The below also contains the patch itself, so can be applied directly
with git am --scissors. Feel free to tweak as you see fit.
Shout if I've missed anything. Thanks.

-- >8 --
From: Lukas Wunner <[email protected]>
Subject: [PATCH] irqchip/bcm2835: Quiesce IRQs left enabled by bootloader

Per the spec, the BCM2835's IRQs are all disabled when coming out of
power-on reset. Its IRQ driver assumes that's still the case when the
kernel boots and does not perform any initialization of the registers.
However the Raspberry Pi Foundation's bootloader leaves the USB
interrupt enabled when handing over control to the kernel.
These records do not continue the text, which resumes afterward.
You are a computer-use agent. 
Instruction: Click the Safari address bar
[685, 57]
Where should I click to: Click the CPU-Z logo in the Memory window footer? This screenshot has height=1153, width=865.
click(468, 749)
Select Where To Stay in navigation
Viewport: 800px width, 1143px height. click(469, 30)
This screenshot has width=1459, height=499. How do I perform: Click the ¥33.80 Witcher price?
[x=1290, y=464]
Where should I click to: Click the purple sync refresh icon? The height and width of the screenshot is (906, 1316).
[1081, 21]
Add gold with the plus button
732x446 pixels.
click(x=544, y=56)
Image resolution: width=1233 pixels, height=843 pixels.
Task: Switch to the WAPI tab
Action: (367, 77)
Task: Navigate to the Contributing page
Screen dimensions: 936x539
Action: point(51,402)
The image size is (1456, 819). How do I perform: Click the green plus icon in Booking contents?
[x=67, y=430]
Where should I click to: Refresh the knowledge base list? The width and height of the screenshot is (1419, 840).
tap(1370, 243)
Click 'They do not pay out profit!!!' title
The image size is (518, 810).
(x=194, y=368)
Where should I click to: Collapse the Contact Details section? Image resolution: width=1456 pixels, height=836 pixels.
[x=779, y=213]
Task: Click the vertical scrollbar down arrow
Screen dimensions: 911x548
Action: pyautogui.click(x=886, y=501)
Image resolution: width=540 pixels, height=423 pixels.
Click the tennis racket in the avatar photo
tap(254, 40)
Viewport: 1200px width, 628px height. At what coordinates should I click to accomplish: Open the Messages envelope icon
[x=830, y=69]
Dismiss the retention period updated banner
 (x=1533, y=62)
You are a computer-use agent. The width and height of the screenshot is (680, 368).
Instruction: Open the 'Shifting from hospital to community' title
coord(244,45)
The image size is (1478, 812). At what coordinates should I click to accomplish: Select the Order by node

Quiesce IRQs and the FIQ if they were left enabled and log a message to
let users know that they should update the bootloader once a fixed
version is released.

If the USB interrupt is not quiesced and the USB driver later on claims
the FIQ (as it does on the Raspberry Pi Foundation's downstream kernel),
interrupt latency for all other peripherals increases and occasional
lockups occur. That's because both the FIQ and the normal USB interrupt
fire simultaneously.

On a multicore Raspberry Pi, if normal interrupts are routed to CPU 0
and the FIQ to CPU 1 (hardcoded in the Foundation's kernel), then a USB
interrupt causes CPU 0 to spin in bcm2836_chained_handle_irq() until the
FIQ on CPU 1 has cleared it. Other peripherals' interrupts are starved
as long. I've seen CPU 0 blocked for up to 2.9 msec. eMMC throughput
on a Compute Module 3 irregularly dips to 23.0 MB/s without this commit
but remains relatively constant at 23.5 MB/s with this commit.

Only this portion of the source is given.